§ Task brief:
Copy the data word for word, starting with the line that contains "Given: Open the Terms link" and going on through the line that contains "pyautogui.click(x=397, y=21)".

§ The data:
________________
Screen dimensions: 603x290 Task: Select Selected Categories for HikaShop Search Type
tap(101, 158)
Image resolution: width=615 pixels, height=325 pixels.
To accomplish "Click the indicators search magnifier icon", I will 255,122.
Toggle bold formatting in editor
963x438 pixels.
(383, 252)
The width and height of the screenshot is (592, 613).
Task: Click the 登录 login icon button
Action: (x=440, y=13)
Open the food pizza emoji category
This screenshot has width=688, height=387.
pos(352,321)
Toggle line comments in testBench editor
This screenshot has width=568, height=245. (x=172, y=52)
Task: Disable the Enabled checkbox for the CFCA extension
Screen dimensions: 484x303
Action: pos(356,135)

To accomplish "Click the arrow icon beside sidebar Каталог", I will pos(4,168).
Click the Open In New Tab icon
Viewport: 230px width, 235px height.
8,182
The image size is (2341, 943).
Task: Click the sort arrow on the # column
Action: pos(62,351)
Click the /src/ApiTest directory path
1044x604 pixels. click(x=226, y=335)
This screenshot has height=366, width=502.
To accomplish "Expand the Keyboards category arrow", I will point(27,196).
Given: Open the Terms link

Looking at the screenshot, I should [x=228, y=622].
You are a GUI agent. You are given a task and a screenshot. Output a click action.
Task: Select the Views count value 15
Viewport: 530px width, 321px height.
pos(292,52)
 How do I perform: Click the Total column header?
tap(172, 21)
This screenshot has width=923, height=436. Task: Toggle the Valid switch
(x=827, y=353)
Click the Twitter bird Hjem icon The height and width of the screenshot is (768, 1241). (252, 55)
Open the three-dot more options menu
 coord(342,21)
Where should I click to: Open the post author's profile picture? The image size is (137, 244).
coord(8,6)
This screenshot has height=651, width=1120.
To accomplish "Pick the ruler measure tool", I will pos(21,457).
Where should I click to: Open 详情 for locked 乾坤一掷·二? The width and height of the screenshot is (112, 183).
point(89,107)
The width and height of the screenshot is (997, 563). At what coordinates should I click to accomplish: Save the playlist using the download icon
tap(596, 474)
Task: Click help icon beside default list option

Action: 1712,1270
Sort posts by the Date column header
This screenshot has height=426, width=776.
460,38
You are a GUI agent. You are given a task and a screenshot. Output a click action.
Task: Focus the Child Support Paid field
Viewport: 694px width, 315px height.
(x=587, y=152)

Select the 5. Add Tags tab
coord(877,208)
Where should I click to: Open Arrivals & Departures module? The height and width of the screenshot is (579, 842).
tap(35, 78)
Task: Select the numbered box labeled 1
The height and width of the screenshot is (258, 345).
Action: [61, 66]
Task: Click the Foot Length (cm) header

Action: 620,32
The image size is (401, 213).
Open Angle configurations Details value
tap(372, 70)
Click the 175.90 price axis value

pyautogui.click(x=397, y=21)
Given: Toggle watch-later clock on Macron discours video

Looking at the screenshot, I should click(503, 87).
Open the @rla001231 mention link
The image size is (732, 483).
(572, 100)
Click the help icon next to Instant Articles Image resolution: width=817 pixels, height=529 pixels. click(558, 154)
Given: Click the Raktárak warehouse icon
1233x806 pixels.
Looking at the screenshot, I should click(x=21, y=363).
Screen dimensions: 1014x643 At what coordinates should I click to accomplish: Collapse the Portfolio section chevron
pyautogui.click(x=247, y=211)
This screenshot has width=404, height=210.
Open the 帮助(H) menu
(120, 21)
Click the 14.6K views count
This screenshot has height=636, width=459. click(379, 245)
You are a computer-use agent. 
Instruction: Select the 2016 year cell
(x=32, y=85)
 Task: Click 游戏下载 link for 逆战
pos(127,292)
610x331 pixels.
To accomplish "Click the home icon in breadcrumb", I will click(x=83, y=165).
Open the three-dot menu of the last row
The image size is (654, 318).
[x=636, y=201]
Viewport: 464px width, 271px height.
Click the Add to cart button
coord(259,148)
________________
§ Problem solution:
Given: Open the Terms link

Looking at the screenshot, I should [x=228, y=622].
You are a GUI agent. You are given a task and a screenshot. Output a click action.
Task: Select the Views count value 15
Viewport: 530px width, 321px height.
pos(292,52)
 How do I perform: Click the Total column header?
tap(172, 21)
This screenshot has width=923, height=436. Task: Toggle the Valid switch
(x=827, y=353)
Click the Twitter bird Hjem icon The height and width of the screenshot is (768, 1241). (252, 55)
Open the three-dot more options menu
 coord(342,21)
Where should I click to: Open the post author's profile picture? The image size is (137, 244).
coord(8,6)
This screenshot has height=651, width=1120.
To accomplish "Pick the ruler measure tool", I will pos(21,457).
Where should I click to: Open 详情 for locked 乾坤一掷·二? The width and height of the screenshot is (112, 183).
point(89,107)
The width and height of the screenshot is (997, 563). At what coordinates should I click to accomplish: Save the playlist using the download icon
tap(596, 474)
Task: Click help icon beside default list option

Action: 1712,1270
Sort posts by the Date column header
This screenshot has height=426, width=776.
460,38
You are a GUI agent. You are given a task and a screenshot. Output a click action.
Task: Focus the Child Support Paid field
Viewport: 694px width, 315px height.
(x=587, y=152)

Select the 5. Add Tags tab
coord(877,208)
Where should I click to: Open Arrivals & Departures module? The height and width of the screenshot is (579, 842).
tap(35, 78)
Task: Select the numbered box labeled 1
The height and width of the screenshot is (258, 345).
Action: [61, 66]
Task: Click the Foot Length (cm) header

Action: 620,32
The image size is (401, 213).
Open Angle configurations Details value
tap(372, 70)
Click the 175.90 price axis value

pyautogui.click(x=397, y=21)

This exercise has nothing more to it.